32 545 Wet- en regelgeving financiële markten

Nr. 42 BRIEF VAN DE MINISTER VAN FINANCIËN

Aan de Voorzitter van de Tweede Kamer der Staten-Generaal

Den Haag, 17 december 2015

Op 9 juli jl. (Kamerstuk 32 545, nr. 34) heb ik uw Kamer geïnformeerd over de uitwerking van de moties inzake vakbekwaamheid financiële adviseurs. Ik heb toen aangegeven dat ik de Autoriteit Financiële Markten (AFM) zou verzoeken om de bestaande wettelijke mogelijkheid om ontheffing te verlenen van de vakbekwaamheidseisen (diplomaplicht) nader uit te werken voor «schrijnende gevallen». Dit in lijn met de aangenomen motie van de leden Aukje de Vries, Koolmees en Omtzigt die de regering verzochten om zo snel mogelijk te komen met een hardheidsclausule c.q. ontheffingsmogelijkheid voor schrijnende gevallen (Kamerstuk 32 545, nr. 30).

Ontheffingsbeleid

De AFM zal haar ontheffingsbeleid inzake schrijnende gevallen vandaag publiceren. Schrijnende gevallen zijn adviseurs die gedurende de overgangstermijn door buitengewone omstandigheden worden getroffen die een ernstige belemmering vormen om tijdig alle benodigde diploma’s te behalen. Gedacht kan worden aan een adviseur die langdurig en ernstig ziek is geweest of die een ernstig zieke partner tijdelijk veel verzorging heeft moeten bieden.

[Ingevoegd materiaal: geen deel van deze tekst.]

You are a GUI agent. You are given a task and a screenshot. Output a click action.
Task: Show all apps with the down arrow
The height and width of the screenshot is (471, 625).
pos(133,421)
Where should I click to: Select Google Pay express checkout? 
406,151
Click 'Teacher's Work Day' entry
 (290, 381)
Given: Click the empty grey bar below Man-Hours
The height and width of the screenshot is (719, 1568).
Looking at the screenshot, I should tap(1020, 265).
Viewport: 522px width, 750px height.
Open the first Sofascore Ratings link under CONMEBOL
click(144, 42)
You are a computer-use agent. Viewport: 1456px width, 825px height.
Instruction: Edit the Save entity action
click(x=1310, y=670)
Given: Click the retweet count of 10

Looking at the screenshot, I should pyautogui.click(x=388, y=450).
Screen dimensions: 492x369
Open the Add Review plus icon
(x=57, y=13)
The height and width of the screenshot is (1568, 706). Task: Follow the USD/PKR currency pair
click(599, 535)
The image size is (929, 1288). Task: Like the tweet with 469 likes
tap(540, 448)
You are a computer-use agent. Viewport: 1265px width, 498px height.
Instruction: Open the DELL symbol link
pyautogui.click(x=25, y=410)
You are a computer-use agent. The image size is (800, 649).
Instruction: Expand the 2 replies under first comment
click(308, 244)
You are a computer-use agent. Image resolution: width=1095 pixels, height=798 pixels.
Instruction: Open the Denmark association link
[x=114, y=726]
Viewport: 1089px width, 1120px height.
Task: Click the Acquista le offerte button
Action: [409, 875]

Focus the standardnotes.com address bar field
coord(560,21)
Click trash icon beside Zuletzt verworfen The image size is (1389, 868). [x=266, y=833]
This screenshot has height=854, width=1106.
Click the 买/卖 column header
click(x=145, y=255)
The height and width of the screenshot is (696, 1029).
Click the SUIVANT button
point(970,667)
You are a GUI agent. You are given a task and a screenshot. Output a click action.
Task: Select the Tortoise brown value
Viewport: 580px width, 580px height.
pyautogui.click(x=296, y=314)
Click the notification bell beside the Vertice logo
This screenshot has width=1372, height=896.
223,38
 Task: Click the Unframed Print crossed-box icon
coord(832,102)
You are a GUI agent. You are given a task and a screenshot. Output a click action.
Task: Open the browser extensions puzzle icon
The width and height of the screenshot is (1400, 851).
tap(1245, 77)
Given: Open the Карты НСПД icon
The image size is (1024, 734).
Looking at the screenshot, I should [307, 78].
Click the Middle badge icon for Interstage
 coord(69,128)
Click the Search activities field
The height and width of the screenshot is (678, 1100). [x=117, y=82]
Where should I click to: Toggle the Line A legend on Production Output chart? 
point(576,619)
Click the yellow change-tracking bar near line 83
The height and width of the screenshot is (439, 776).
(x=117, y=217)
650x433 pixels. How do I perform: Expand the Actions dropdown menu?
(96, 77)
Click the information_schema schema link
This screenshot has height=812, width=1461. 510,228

De AFM heeft bij het opstellen van het ontheffingsbeleid gesproken met verschillende marktpartijen zoals adviseurs, bemiddelaars en brancheorganisaties om het ontheffingsbeleid goed aan te laten sluiten op de praktijk. Verder heeft de AFM onderzoek gedaan naar vergelijkbare regelingen bij andere (beschermde) beroepsgroepen, zoals advocaten en gerechtsdeurwaarders en heeft de AFM intern klankbordbijeenkomsten georganiseerd om het voorgenomen beleid te toetsen.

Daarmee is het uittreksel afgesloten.